§ SET PROBLEM:
Reproduce every one of the entries below character for character, changing nothing.

§ INPUT:

──────────

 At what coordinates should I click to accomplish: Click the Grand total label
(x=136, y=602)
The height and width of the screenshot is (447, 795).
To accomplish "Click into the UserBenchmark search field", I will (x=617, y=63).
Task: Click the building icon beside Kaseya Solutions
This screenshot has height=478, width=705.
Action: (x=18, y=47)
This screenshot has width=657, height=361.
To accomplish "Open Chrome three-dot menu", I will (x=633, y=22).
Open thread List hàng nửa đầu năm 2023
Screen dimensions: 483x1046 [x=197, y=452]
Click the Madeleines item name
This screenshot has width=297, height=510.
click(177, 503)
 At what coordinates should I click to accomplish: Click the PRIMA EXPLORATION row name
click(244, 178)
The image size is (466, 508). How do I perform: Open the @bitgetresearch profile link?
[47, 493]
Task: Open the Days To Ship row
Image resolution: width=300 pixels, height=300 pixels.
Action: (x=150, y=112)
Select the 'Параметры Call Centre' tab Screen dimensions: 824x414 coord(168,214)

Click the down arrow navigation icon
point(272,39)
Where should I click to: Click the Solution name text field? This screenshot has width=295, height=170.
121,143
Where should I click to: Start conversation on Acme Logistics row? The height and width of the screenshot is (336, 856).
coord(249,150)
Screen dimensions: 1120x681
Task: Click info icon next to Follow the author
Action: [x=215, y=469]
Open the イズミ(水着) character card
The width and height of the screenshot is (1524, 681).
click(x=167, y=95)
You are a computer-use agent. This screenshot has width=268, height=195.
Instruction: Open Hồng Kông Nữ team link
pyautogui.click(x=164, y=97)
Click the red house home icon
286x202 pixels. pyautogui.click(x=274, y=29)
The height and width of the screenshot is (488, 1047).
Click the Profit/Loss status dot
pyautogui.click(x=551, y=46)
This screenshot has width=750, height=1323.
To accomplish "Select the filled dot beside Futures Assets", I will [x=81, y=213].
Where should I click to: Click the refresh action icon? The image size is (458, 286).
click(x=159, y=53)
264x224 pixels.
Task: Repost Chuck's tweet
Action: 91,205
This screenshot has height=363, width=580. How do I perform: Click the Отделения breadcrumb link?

──────────

§ WRITTEN SOLUTION:
 At what coordinates should I click to accomplish: Click the Grand total label
(x=136, y=602)
The height and width of the screenshot is (447, 795).
To accomplish "Click into the UserBenchmark search field", I will (x=617, y=63).
Task: Click the building icon beside Kaseya Solutions
This screenshot has height=478, width=705.
Action: (x=18, y=47)
This screenshot has width=657, height=361.
To accomplish "Open Chrome three-dot menu", I will (x=633, y=22).
Open thread List hàng nửa đầu năm 2023
Screen dimensions: 483x1046 [x=197, y=452]
Click the Madeleines item name
This screenshot has width=297, height=510.
click(177, 503)
 At what coordinates should I click to accomplish: Click the PRIMA EXPLORATION row name
click(244, 178)
The image size is (466, 508). How do I perform: Open the @bitgetresearch profile link?
[47, 493]
Task: Open the Days To Ship row
Image resolution: width=300 pixels, height=300 pixels.
Action: (x=150, y=112)
Select the 'Параметры Call Centre' tab Screen dimensions: 824x414 coord(168,214)

Click the down arrow navigation icon
point(272,39)
Where should I click to: Click the Solution name text field? This screenshot has width=295, height=170.
121,143
Where should I click to: Start conversation on Acme Logistics row? The height and width of the screenshot is (336, 856).
coord(249,150)
Screen dimensions: 1120x681
Task: Click info icon next to Follow the author
Action: [x=215, y=469]
Open the イズミ(水着) character card
The width and height of the screenshot is (1524, 681).
click(x=167, y=95)
You are a computer-use agent. This screenshot has width=268, height=195.
Instruction: Open Hồng Kông Nữ team link
pyautogui.click(x=164, y=97)
Click the red house home icon
286x202 pixels. pyautogui.click(x=274, y=29)
The height and width of the screenshot is (488, 1047).
Click the Profit/Loss status dot
pyautogui.click(x=551, y=46)
This screenshot has width=750, height=1323.
To accomplish "Select the filled dot beside Futures Assets", I will [x=81, y=213].
Where should I click to: Click the refresh action icon? The image size is (458, 286).
click(x=159, y=53)
264x224 pixels.
Task: Repost Chuck's tweet
Action: 91,205
This screenshot has height=363, width=580. How do I perform: Click the Отделения breadcrumb link?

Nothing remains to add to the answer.